**PAGE EXTRACT:**
- Opening Delimiter -

Devil in the Details - Only God Forgives

Vithaya Pansringarm as Inspector Chang in Only God Forgives

Off-kilter gangster flicks are really cool things to watch, purely for the daring. It takes guts to tell a story without opting for cliches and bow-tied conventional endings. A film I remember is Sexy Beast, that Cockney-laced cocktail of a criminal masterpiece from Jonathan Glazer. Ben Kingsley's portrayal of Don Logan goes down as one of the finest in my list of onscreen bad guys. That was until a few weeks ago, when I was blown to bits by Only God Forgives (OGF), the new film by director Nicolas Winding Refn (Drive) starring Ryan Gosling and Kristin Scott Thomas.

- Closing Delimiter -

Stored data entries:

- Opening Delimiter -

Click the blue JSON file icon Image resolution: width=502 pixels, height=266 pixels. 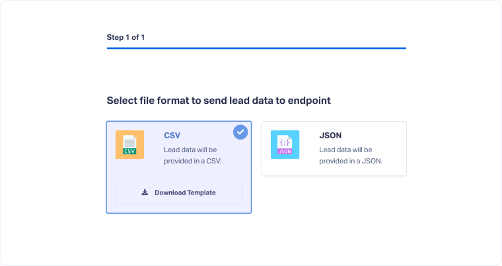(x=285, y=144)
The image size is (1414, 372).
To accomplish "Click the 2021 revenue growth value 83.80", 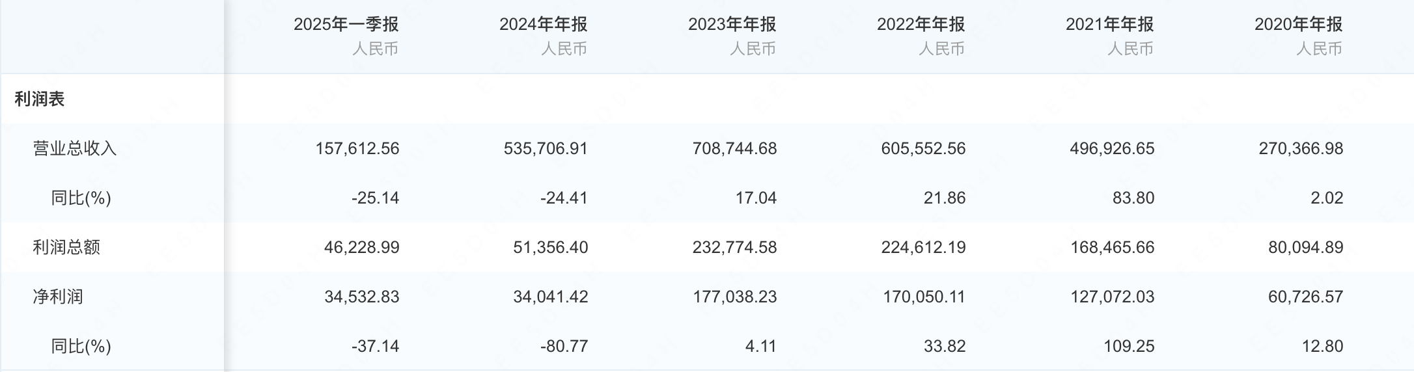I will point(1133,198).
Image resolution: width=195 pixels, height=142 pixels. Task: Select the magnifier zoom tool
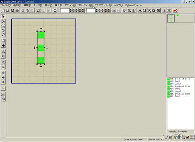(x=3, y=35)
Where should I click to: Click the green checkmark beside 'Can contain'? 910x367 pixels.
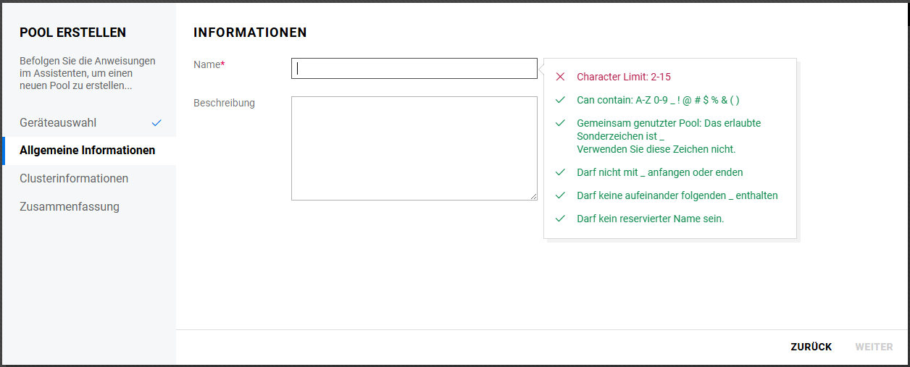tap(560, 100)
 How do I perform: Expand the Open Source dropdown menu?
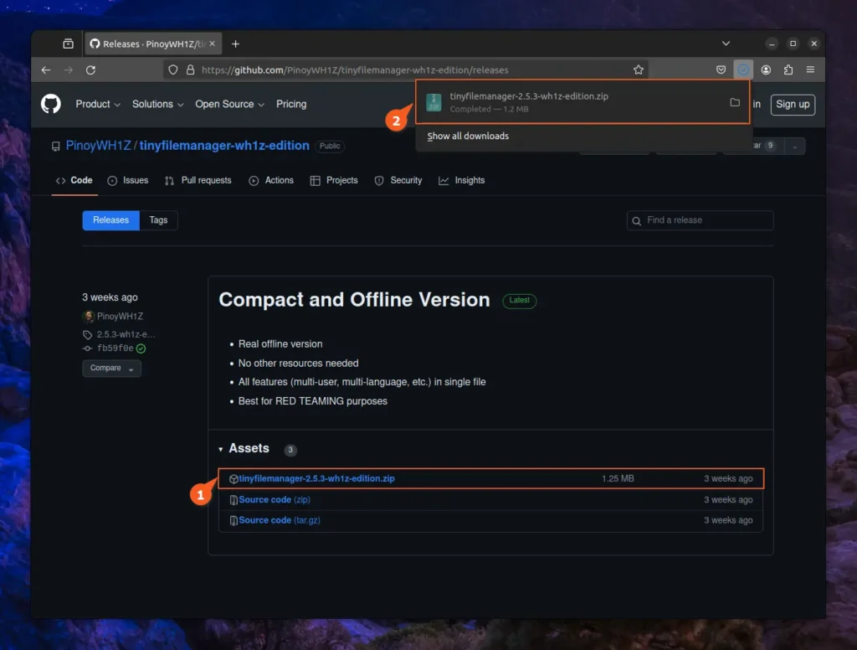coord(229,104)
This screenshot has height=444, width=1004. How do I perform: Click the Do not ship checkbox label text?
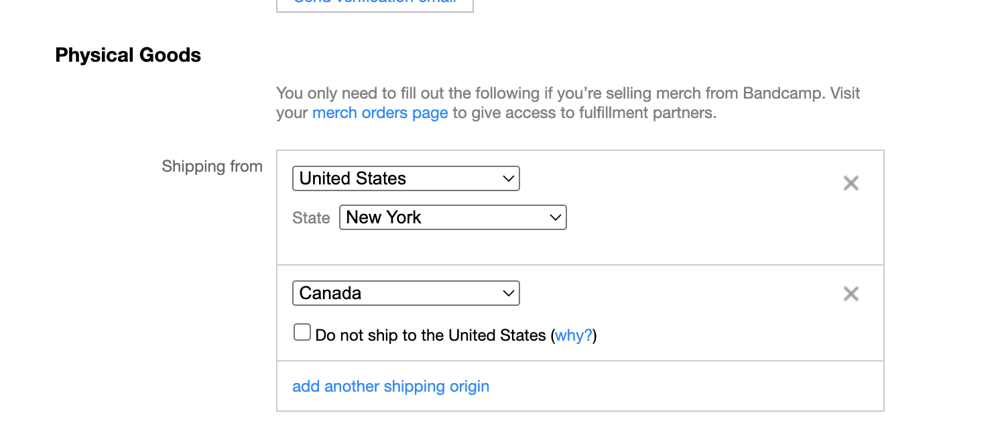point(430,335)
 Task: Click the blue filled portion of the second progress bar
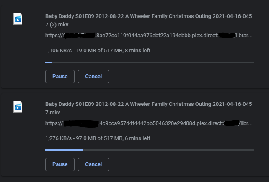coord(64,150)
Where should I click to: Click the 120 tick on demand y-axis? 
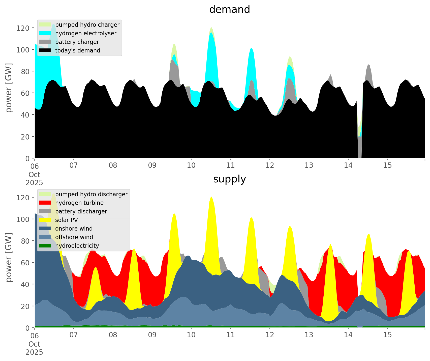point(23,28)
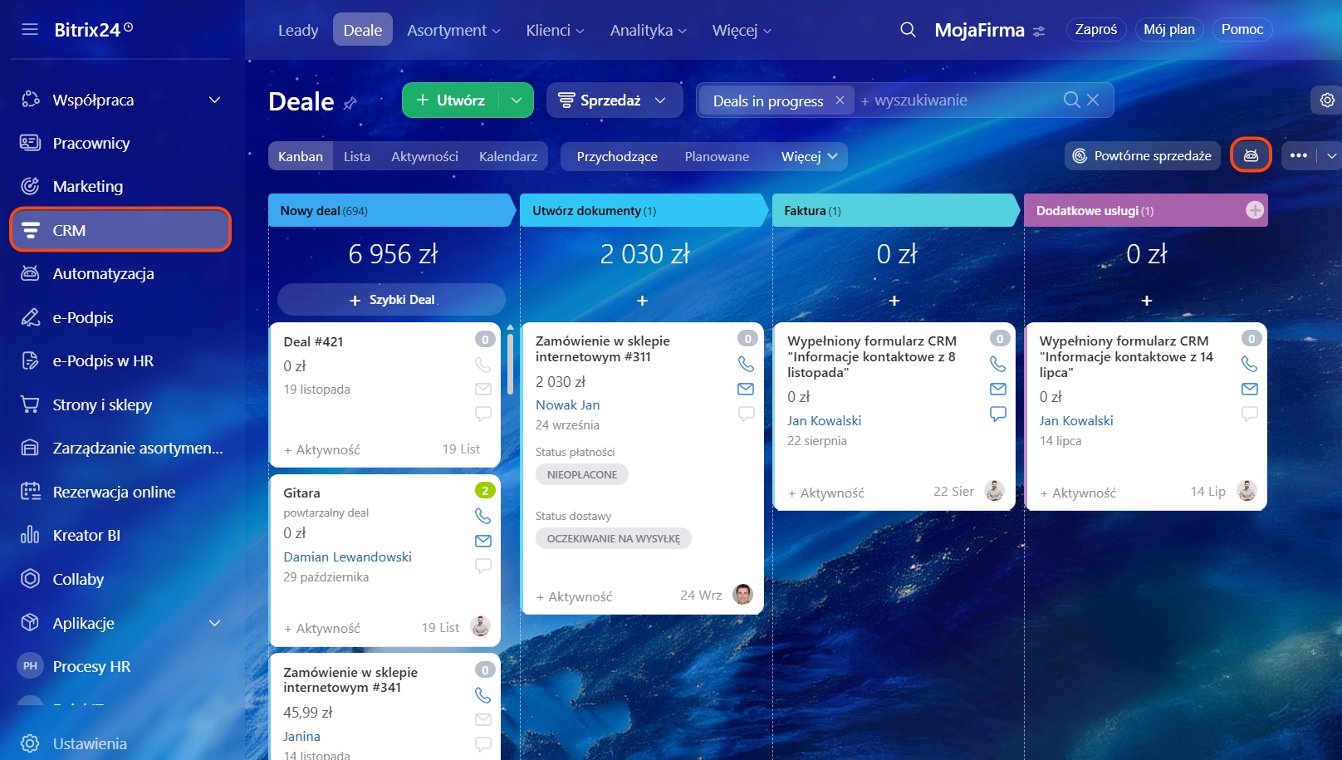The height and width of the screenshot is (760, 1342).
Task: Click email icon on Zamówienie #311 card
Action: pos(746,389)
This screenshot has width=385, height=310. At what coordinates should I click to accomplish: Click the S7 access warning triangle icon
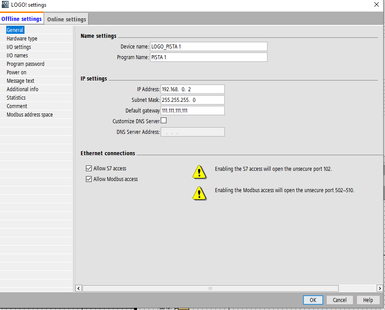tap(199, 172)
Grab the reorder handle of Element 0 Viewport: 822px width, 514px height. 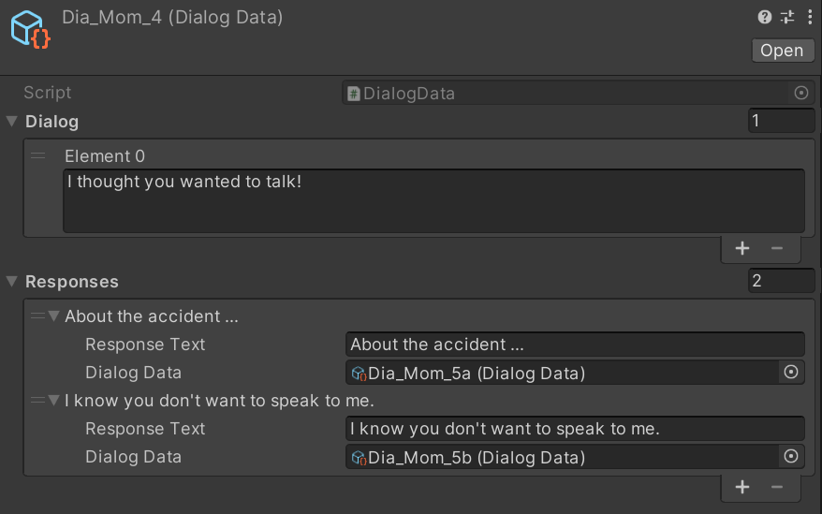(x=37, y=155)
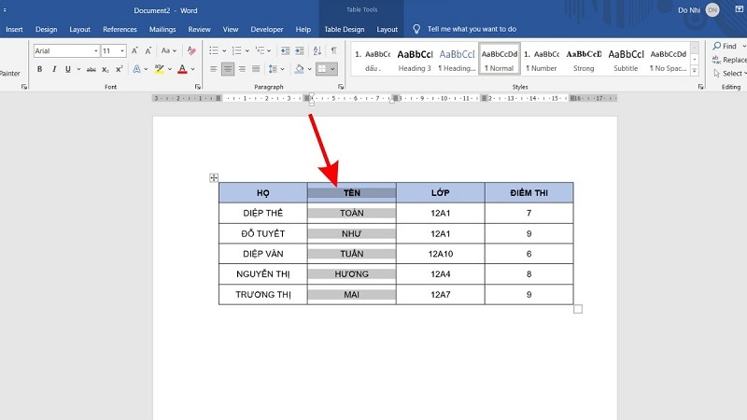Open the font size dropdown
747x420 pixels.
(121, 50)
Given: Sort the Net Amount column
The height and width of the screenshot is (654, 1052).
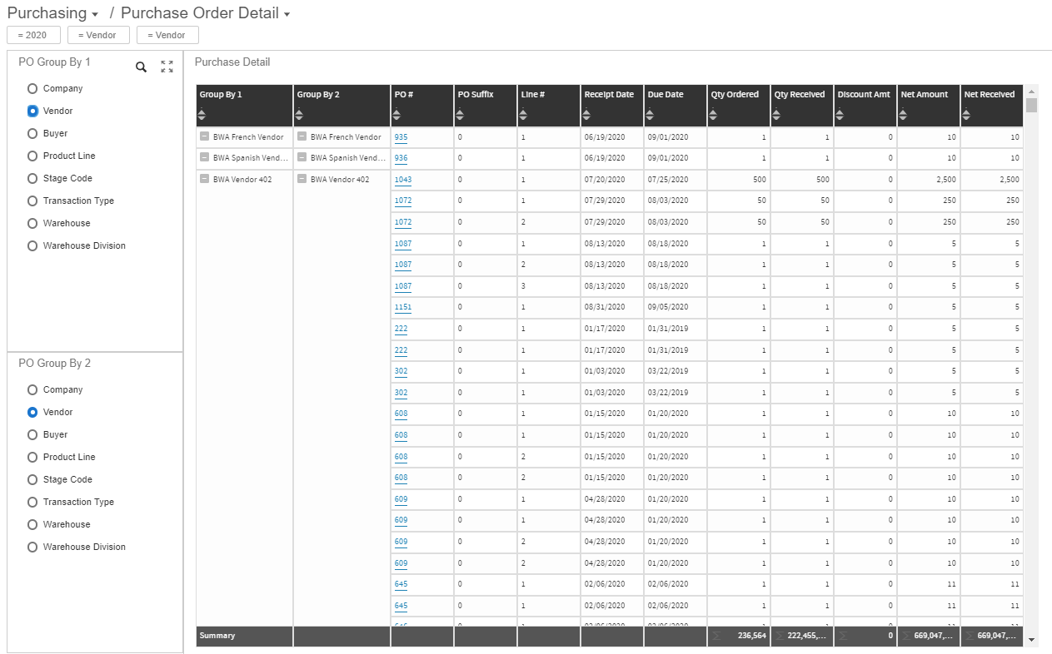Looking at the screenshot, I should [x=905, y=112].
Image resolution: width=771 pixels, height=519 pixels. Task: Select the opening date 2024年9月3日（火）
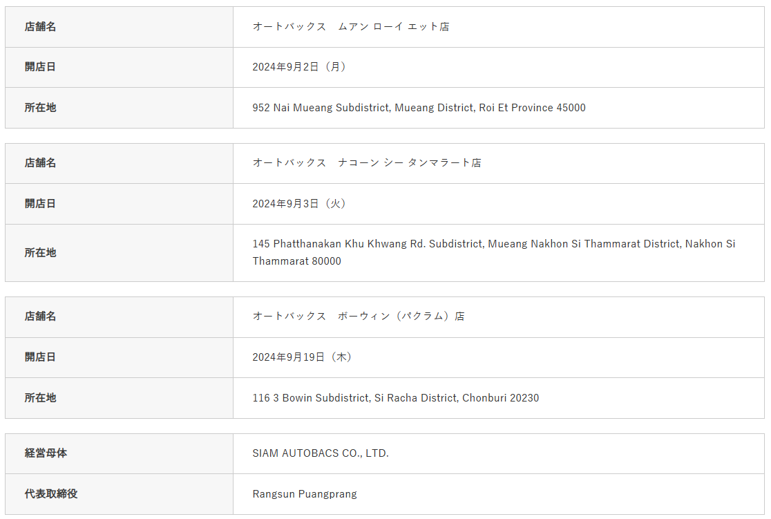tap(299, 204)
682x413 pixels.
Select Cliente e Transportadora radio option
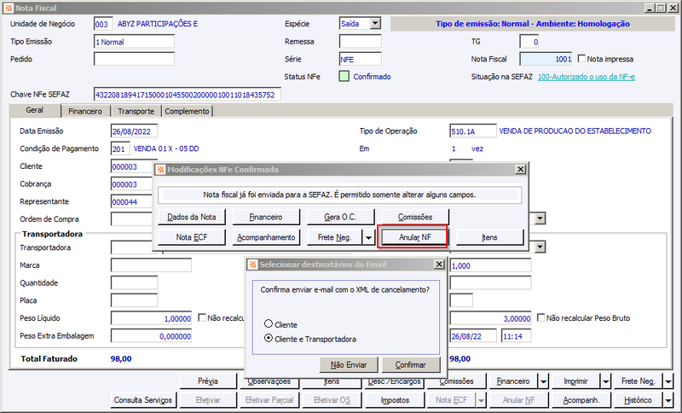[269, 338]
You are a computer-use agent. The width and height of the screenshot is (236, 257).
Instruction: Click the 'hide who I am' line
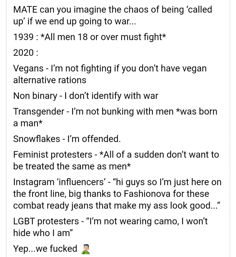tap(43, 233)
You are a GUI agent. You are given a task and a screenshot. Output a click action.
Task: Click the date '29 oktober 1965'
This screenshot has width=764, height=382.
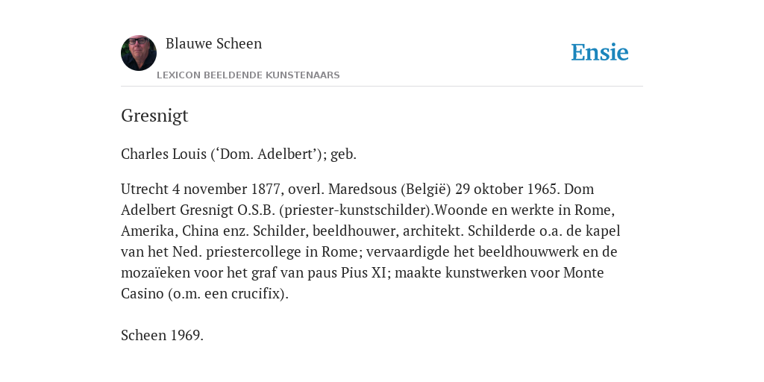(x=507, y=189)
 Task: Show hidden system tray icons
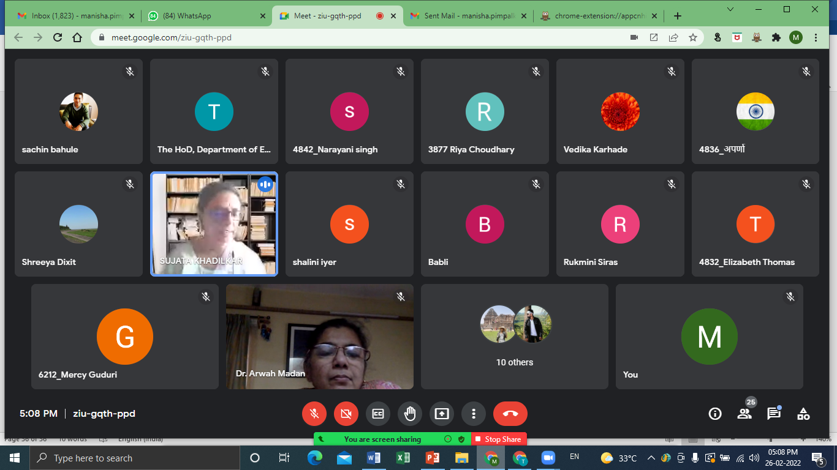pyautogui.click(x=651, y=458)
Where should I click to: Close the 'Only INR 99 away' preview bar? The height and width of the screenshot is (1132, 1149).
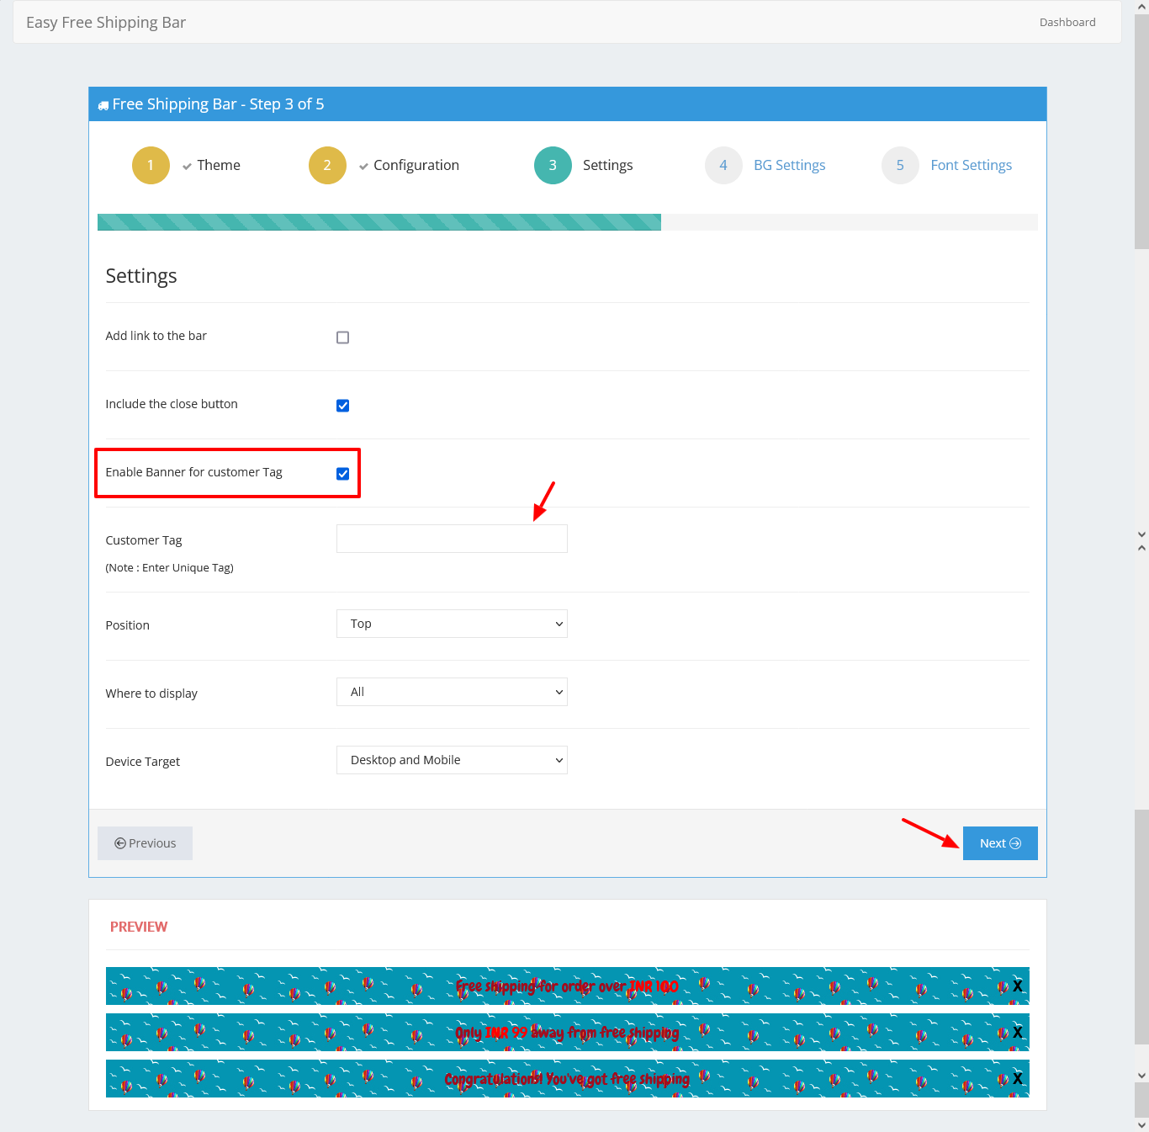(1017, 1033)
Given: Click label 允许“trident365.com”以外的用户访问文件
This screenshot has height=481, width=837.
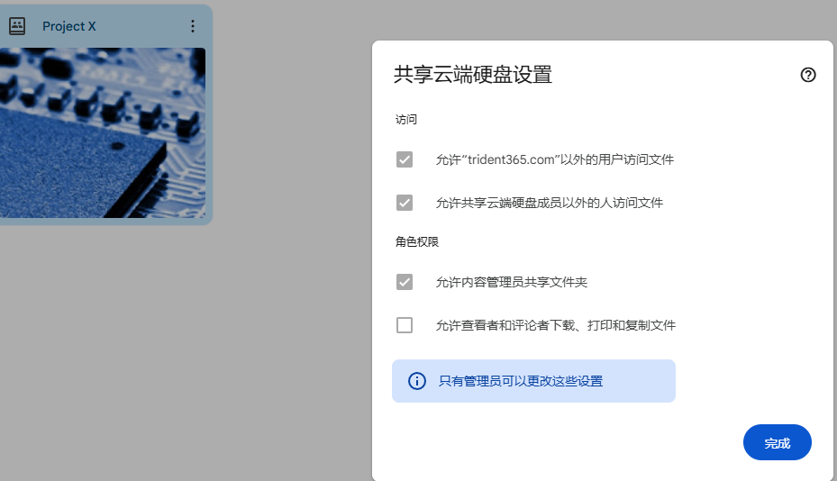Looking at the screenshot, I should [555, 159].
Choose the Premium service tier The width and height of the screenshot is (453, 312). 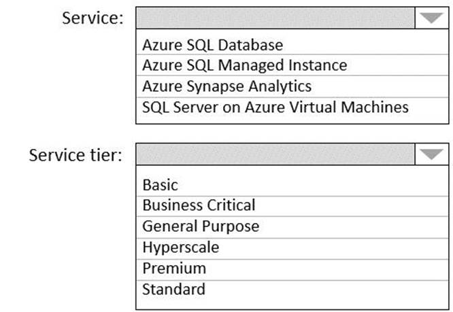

- Closing Delimiter -

**ASSIGNMENT 1:** Quote the Only God Forgives review word for word, starting at "Off-kilter gangster flicks" and ending at "Kristin Scott Thomas.".
**ASSIGNMENT 2:** According to the Only God Forgives review, who directed Sexy Beast?

**ANSWER AREA 1:**
Off-kilter gangster flicks are really cool things to watch, purely for the daring. It takes guts to tell a story without opting for cliches and bow-tied conventional endings. A film I remember is Sexy Beast, that Cockney-laced cocktail of a criminal masterpiece from Jonathan Glazer. Ben Kingsley's portrayal of Don Logan goes down as one of the finest in my list of onscreen bad guys. That was until a few weeks ago, when I was blown to bits by Only God Forgives (OGF), the new film by director Nicolas Winding Refn (Drive) starring Ryan Gosling and Kristin Scott Thomas.

**ANSWER AREA 2:** Jonathan Glazer